(Exercise material)

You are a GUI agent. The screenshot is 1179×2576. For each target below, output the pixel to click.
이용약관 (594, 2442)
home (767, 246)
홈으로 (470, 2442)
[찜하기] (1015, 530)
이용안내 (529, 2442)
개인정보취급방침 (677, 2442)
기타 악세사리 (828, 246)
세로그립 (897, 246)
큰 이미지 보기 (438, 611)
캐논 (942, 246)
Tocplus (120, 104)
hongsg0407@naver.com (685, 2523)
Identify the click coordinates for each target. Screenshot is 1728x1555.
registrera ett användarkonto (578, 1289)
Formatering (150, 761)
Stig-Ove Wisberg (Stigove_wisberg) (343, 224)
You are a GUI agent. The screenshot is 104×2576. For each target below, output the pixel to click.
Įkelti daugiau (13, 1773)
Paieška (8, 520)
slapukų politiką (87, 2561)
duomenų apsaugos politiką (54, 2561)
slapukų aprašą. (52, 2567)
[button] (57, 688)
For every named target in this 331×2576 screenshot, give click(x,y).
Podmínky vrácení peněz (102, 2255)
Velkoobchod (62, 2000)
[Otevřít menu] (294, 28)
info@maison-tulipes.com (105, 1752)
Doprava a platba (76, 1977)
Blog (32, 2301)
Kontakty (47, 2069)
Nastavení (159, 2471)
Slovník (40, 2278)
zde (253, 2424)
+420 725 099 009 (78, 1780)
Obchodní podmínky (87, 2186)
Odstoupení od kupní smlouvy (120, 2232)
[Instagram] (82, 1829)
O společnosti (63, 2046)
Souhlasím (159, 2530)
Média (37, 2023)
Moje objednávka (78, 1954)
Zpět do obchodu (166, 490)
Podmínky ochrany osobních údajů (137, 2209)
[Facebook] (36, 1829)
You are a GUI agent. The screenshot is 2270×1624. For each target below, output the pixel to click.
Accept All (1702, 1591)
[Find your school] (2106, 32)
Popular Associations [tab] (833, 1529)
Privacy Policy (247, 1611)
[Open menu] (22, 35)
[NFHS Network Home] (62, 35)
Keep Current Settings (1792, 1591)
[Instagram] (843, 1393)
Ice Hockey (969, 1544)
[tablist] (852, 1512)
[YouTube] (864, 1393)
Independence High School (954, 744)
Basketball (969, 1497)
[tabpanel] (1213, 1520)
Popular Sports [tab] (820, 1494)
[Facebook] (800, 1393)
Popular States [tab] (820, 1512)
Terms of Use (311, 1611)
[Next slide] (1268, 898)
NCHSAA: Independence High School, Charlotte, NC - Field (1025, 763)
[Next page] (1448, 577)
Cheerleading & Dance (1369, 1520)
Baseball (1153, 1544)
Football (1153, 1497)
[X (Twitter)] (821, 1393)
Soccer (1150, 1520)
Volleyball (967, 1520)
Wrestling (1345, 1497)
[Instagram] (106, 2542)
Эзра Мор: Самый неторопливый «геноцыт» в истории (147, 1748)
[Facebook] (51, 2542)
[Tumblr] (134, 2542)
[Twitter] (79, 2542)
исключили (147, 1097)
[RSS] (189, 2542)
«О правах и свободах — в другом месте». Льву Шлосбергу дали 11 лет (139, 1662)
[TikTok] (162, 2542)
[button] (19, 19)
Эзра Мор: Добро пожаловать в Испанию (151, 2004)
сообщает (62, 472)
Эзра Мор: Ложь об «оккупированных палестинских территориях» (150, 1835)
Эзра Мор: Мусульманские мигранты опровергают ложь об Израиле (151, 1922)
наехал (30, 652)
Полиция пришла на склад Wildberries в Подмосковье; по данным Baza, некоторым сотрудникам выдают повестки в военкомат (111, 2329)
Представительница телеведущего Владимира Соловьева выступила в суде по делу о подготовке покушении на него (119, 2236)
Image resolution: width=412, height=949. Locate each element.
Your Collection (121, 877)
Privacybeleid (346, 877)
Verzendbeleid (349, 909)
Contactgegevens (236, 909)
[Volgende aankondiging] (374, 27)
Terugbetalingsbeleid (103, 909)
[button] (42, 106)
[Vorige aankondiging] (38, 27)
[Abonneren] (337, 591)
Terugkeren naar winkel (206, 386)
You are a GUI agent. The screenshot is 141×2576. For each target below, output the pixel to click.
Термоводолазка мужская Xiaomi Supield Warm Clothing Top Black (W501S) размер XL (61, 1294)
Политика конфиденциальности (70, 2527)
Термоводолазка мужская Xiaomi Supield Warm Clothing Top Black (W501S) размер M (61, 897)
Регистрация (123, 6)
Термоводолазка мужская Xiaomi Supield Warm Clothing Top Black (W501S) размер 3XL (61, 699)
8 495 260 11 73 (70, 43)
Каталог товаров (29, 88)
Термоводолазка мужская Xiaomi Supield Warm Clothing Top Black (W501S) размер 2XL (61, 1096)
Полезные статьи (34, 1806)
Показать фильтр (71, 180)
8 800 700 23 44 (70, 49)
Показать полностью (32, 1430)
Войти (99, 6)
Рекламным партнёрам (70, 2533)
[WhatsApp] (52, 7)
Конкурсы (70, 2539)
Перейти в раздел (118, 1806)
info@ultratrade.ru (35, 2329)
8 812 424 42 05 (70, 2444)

(End Exercise material)

- What you are asked to do:
Reproduce the material precisely, including every line.

- Answer to this problem:
You are a GUI agent. The screenshot is 1179×2576. For each target below, output the pixel to click.
이용약관 (594, 2442)
home (767, 246)
홈으로 (470, 2442)
[찜하기] (1015, 530)
이용안내 (529, 2442)
개인정보취급방침 (677, 2442)
기타 악세사리 (828, 246)
세로그립 (897, 246)
큰 이미지 보기 (438, 611)
캐논 (942, 246)
Tocplus (120, 104)
hongsg0407@naver.com (685, 2523)
Identify the click coordinates for each target. Screenshot is 1728x1555.
registrera ett användarkonto (578, 1289)
Formatering (150, 761)
Stig-Ove Wisberg (Stigove_wisberg) (343, 224)
You are a GUI agent. The screenshot is 104×2576. For each target below, output the pixel to click.
Įkelti daugiau (13, 1773)
Paieška (8, 520)
slapukų politiką (87, 2561)
duomenų apsaugos politiką (54, 2561)
slapukų aprašą. (52, 2567)
[button] (57, 688)
For every named target in this 331×2576 screenshot, give click(x,y).
Podmínky vrácení peněz (102, 2255)
Velkoobchod (62, 2000)
[Otevřít menu] (294, 28)
info@maison-tulipes.com (105, 1752)
Doprava a platba (76, 1977)
Blog (32, 2301)
Kontakty (47, 2069)
Nastavení (159, 2471)
Slovník (40, 2278)
zde (253, 2424)
+420 725 099 009 (78, 1780)
Obchodní podmínky (87, 2186)
Odstoupení od kupní smlouvy (120, 2232)
[Instagram] (82, 1829)
O společnosti (63, 2046)
Souhlasím (159, 2530)
Média (37, 2023)
Moje objednávka (78, 1954)
Zpět do obchodu (166, 490)
Podmínky ochrany osobních údajů (137, 2209)
[Facebook] (36, 1829)
You are a GUI agent. The screenshot is 2270×1624. For each target below, output the pixel to click.
Accept All (1702, 1591)
[Find your school] (2106, 32)
Popular Associations [tab] (833, 1529)
Privacy Policy (247, 1611)
[Open menu] (22, 35)
[NFHS Network Home] (62, 35)
Keep Current Settings (1792, 1591)
[Instagram] (843, 1393)
Ice Hockey (969, 1544)
[tablist] (852, 1512)
[YouTube] (864, 1393)
Independence High School (954, 744)
Basketball (969, 1497)
[tabpanel] (1213, 1520)
Popular Sports [tab] (820, 1494)
[Facebook] (800, 1393)
Popular States [tab] (820, 1512)
Terms of Use (311, 1611)
[Next slide] (1268, 898)
NCHSAA: Independence High School, Charlotte, NC - Field (1025, 763)
[Next page] (1448, 577)
Cheerleading & Dance (1369, 1520)
Baseball (1153, 1544)
Football (1153, 1497)
[X (Twitter)] (821, 1393)
Soccer (1150, 1520)
Volleyball (967, 1520)
Wrestling (1345, 1497)
[Instagram] (106, 2542)
Эзра Мор: Самый неторопливый «геноцыт» в истории (147, 1748)
[Facebook] (51, 2542)
[Tumblr] (134, 2542)
[Twitter] (79, 2542)
исключили (147, 1097)
[RSS] (189, 2542)
«О правах и свободах — в другом месте». Льву Шлосбергу дали 11 лет (139, 1662)
[TikTok] (162, 2542)
[button] (19, 19)
Эзра Мор: Добро пожаловать в Испанию (151, 2004)
сообщает (62, 472)
Эзра Мор: Ложь об «оккупированных палестинских территориях» (150, 1835)
Эзра Мор: Мусульманские мигранты опровергают ложь об Израиле (151, 1922)
наехал (30, 652)
Полиция пришла на склад Wildberries в Подмосковье; по данным Baza, некоторым сотрудникам выдают повестки в военкомат (111, 2329)
Представительница телеведущего Владимира Соловьева выступила в суде по делу о подготовке покушении на него (119, 2236)
Image resolution: width=412, height=949. Locate each element.
Your Collection (121, 877)
Privacybeleid (346, 877)
Verzendbeleid (349, 909)
Contactgegevens (236, 909)
[Volgende aankondiging] (374, 27)
Terugbetalingsbeleid (103, 909)
[button] (42, 106)
[Vorige aankondiging] (38, 27)
[Abonneren] (337, 591)
Terugkeren naar winkel (206, 386)
You are a GUI agent. The screenshot is 141×2576. For each target below, output the pixel to click.
Термоводолазка мужская Xiaomi Supield Warm Clothing Top Black (W501S) размер XL (61, 1294)
Политика конфиденциальности (70, 2527)
Термоводолазка мужская Xiaomi Supield Warm Clothing Top Black (W501S) размер M (61, 897)
Регистрация (123, 6)
Термоводолазка мужская Xiaomi Supield Warm Clothing Top Black (W501S) размер 3XL (61, 699)
8 495 260 11 73 (70, 43)
Каталог товаров (29, 88)
Термоводолазка мужская Xiaomi Supield Warm Clothing Top Black (W501S) размер 2XL (61, 1096)
Полезные статьи (34, 1806)
Показать фильтр (71, 180)
8 800 700 23 44 (70, 49)
Показать полностью (32, 1430)
Войти (99, 6)
Рекламным партнёрам (70, 2533)
[WhatsApp] (52, 7)
Конкурсы (70, 2539)
Перейти в раздел (118, 1806)
info@ultratrade.ru (35, 2329)
8 812 424 42 05 (70, 2444)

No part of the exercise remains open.